> SET TASK
Copy out the lines below without any changes, everything from the line containing "Task: Open Invite teammates" down to the line containing "[100, 1007]", both of those lines included.

= = =

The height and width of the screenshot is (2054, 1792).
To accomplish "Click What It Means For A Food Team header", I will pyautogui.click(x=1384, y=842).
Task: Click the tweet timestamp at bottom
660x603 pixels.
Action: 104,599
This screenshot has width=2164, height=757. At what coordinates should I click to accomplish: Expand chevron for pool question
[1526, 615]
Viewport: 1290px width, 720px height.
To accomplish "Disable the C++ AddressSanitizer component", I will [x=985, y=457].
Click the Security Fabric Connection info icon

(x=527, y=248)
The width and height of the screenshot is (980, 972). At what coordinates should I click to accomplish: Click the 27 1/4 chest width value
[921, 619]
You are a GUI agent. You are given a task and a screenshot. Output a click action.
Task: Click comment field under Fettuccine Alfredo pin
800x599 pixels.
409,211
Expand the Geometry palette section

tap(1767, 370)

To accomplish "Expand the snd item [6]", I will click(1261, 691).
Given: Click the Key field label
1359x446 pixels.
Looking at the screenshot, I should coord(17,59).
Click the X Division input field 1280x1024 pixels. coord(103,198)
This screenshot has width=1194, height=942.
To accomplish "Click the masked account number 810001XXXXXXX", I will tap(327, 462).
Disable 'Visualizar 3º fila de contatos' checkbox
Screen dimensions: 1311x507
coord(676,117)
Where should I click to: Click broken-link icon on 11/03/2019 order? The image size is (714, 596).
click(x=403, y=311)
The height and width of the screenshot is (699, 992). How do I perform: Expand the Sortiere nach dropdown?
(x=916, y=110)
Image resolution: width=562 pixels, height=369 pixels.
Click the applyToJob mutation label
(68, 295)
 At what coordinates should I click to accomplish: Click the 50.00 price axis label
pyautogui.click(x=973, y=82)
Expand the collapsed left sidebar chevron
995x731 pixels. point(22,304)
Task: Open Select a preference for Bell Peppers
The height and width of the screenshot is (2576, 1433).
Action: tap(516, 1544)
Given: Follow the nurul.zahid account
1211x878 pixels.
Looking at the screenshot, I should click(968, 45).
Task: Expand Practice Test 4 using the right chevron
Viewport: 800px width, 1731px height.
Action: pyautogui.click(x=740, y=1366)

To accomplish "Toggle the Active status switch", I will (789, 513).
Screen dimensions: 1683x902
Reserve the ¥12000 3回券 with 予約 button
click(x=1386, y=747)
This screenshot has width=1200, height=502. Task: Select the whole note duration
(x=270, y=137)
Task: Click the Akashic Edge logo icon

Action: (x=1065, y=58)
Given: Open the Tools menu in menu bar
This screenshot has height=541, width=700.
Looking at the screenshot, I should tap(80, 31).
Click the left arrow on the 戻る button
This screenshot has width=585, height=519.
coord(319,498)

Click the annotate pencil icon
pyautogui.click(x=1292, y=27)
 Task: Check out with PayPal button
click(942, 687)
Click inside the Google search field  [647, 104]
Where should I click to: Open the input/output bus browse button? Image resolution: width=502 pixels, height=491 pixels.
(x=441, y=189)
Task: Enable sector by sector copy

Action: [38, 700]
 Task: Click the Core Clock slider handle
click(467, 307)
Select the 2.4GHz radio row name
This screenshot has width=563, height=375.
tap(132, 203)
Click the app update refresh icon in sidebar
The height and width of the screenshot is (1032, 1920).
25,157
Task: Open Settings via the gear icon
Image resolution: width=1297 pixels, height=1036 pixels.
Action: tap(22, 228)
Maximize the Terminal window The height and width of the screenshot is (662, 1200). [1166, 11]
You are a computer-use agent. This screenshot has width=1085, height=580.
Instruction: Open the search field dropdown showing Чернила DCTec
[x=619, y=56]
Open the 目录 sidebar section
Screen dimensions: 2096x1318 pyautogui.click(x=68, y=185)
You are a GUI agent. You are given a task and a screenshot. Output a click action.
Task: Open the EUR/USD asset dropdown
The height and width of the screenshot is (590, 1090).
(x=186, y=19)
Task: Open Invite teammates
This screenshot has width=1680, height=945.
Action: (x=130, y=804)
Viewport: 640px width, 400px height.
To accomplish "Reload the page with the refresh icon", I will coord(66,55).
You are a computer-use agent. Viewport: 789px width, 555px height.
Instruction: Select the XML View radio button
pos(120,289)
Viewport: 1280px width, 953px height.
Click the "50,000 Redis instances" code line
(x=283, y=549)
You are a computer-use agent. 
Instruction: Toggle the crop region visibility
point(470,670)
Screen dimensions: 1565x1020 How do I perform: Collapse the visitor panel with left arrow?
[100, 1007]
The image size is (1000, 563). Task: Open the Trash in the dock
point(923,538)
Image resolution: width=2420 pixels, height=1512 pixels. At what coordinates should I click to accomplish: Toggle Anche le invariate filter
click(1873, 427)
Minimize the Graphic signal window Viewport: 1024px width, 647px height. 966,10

= = =

> SOLUTION TO THE EXERCISE
Task: Open Invite teammates
This screenshot has width=1680, height=945.
Action: (x=130, y=804)
Viewport: 640px width, 400px height.
To accomplish "Reload the page with the refresh icon", I will coord(66,55).
You are a computer-use agent. Viewport: 789px width, 555px height.
Instruction: Select the XML View radio button
pos(120,289)
Viewport: 1280px width, 953px height.
Click the "50,000 Redis instances" code line
(x=283, y=549)
You are a computer-use agent. 
Instruction: Toggle the crop region visibility
point(470,670)
Screen dimensions: 1565x1020 How do I perform: Collapse the visitor panel with left arrow?
[100, 1007]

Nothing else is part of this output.